Use of "volatile" keyword

MSull.1 · ‎2021-09-16

Hi, I'm working on an STM32H7 project with very fast (800 KHz) periodic interrupt. I've been looking at the generated code as I tweak the C source. I'm confused about the use of "volatile" for the global variables used by the ISR.

I feel like I need to specify volatile on the variables that the ISR uses so the foreground code doesn't assume that the value won't change between instructions and knows that results need to be stored timely. On the other hand, marking a variable volatile causes the generated code in the ISR to have a lot of unnecessary loads from memory. For example, the C sequence

if (myvar != 0)
{
  myvar -= 1;
  if (myvar == 0)
  {
    ...
  }
}

generates three loads of myvar to a register when myvar is volatile. Without volatile, it gets loaded into a register one time.
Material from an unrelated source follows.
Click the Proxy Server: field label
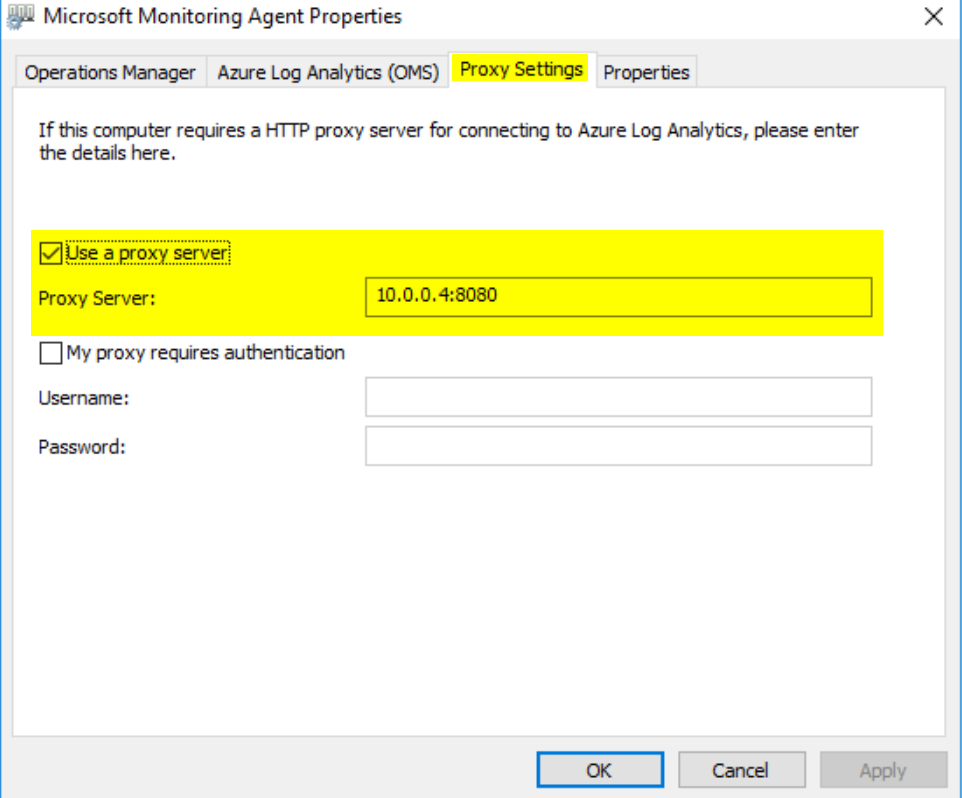 click(97, 298)
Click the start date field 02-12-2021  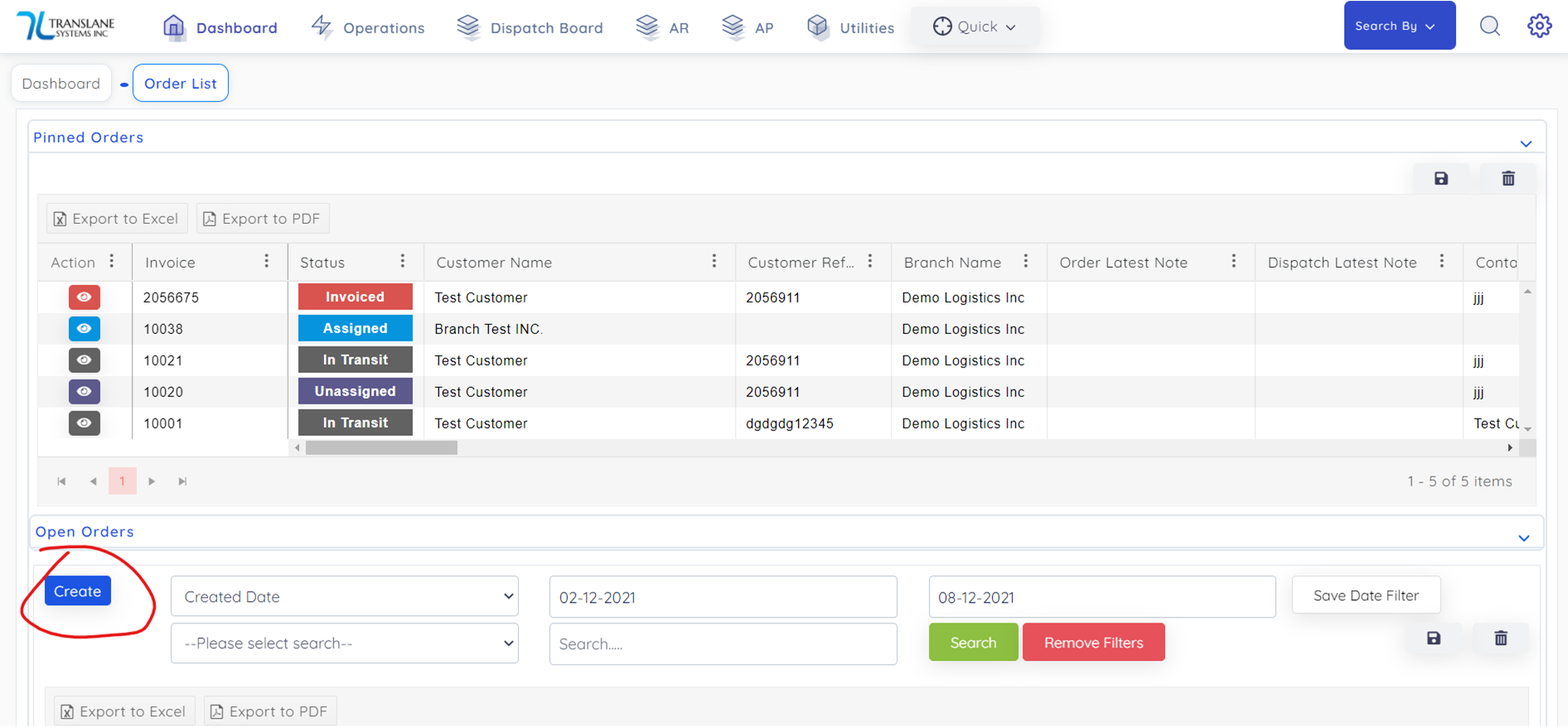(723, 597)
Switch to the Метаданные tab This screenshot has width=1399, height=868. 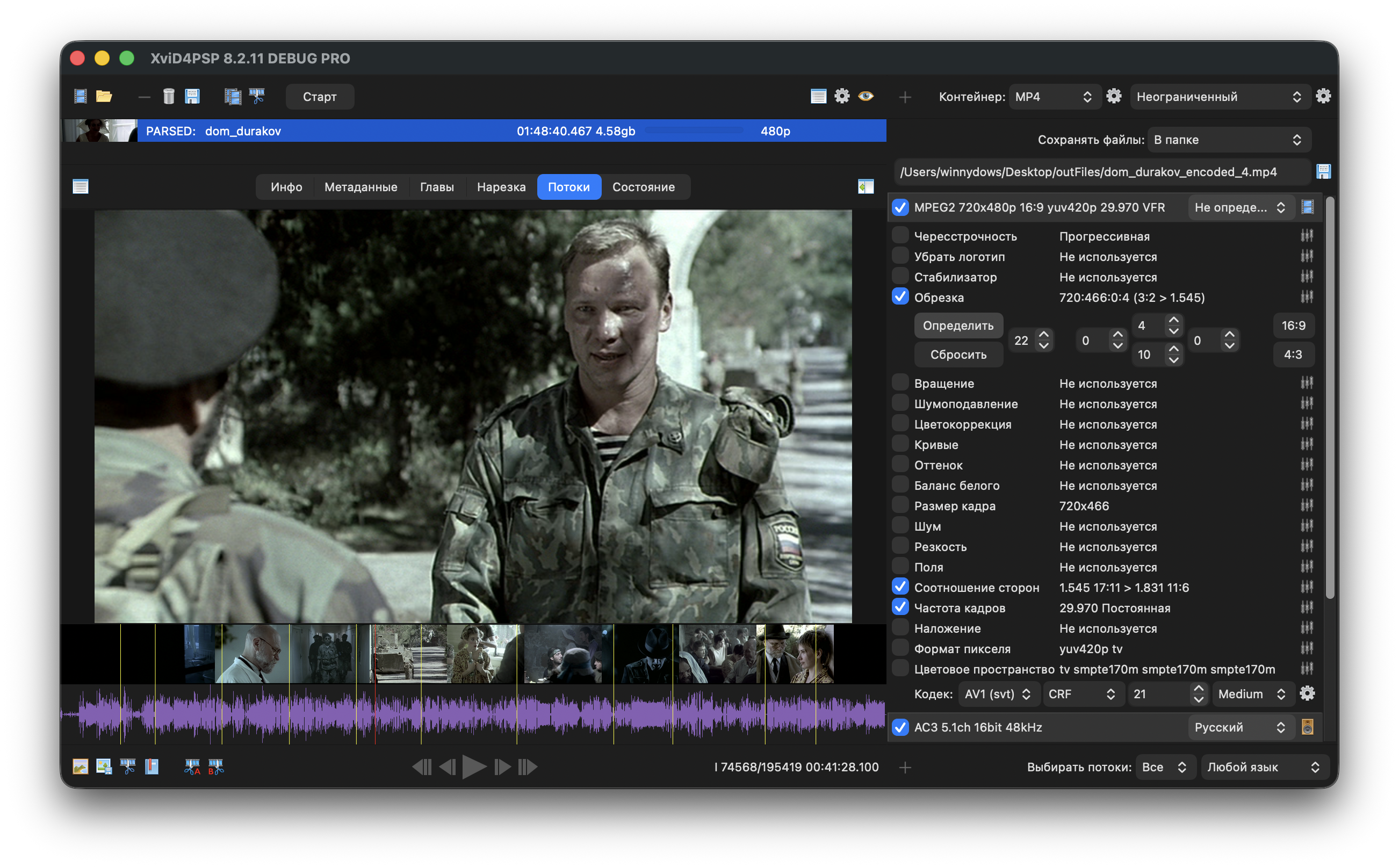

I kind of suspect the answer is not to worry about the foreground and just not specify volatile at all. But I'm wondering if there is a way to get the compiler to ensure these variables get treated as volatile in the foreground but not generate all of this redundant load/store activity in the ISR.

TDK · ‎2021-09-16

uint32_t myvar_shadow = myvar;
if (myvar_shadow != 0)
{
  myvar_shadow -= 1;
  myvar = myvar_shadow;
  if (myvar_shadow == 0)
  {
    ...
  }
}

Mark the variable as volatile, and if you're manipulating it, use a different variable to manipulate it, then store it. That other variable will be optimized to a register. You'll be left with a single load and a single store instruction to the memory address.

If you feel a post has answered your question, please click "Accept as Solution".

MSull.1 · ‎2021-09-16

Doh! That makes perfect sense. Thanks.

alister · ‎2021-09-17

Yes you'll need volatile where you need it. You've studied the assembler so you understand what it's doing and why it's required.

Need to consider atomicity too.

800kHz seems hot. Couldn't use a GPIO input capture or some other peripheral instead?

S.Ma · ‎2021-09-18

At cost of portability, if your global variable can be read in 1 memory cycle, you can in certain cases remove volatile, like written by interrupt, read by main loop. Sometime you could also use flags like set by interrupt and data is preserved until data is read by main and flag is cleared.

800kHz interrupt has high probability to fall apart once all interrupt sources and atomic or interrupt disabled code section will cause interrupt overrun. Use the available hw to scale down the interrupt rate.

Another use of volatile is to keep a special code in flash which can be activated in debug mode.

MSull.1 · ‎2021-09-19

I know this is a pretty fast interrupt but I did get it working well. The ISR is implementing a rate generator so there's not really a hardware alternative although I did consider using an FPGA for this project. I chose the STM32H7 because it's fast enough to do this in an ISR yet less expensive than an SoC. The ISR consumes about 10% of the CPU. Which is a lot, but the rest of the application doesn't require high performance so it works out well. This is a 480 MHz CPU and the rest of the functionality worked fine on a previous implementation in a 70 MHz 16-bit PIC. So I can certainly spare 10%.

There are other interrupts happening for timers, UARTS, and the USB peripheral. By setting the 800 KHz interrupt to a high preemptive priority (0) and the others to the minimum preemptive priority (3), I only have two-deep nesting at any given time and the 800 KHz interrupt never gets deferred.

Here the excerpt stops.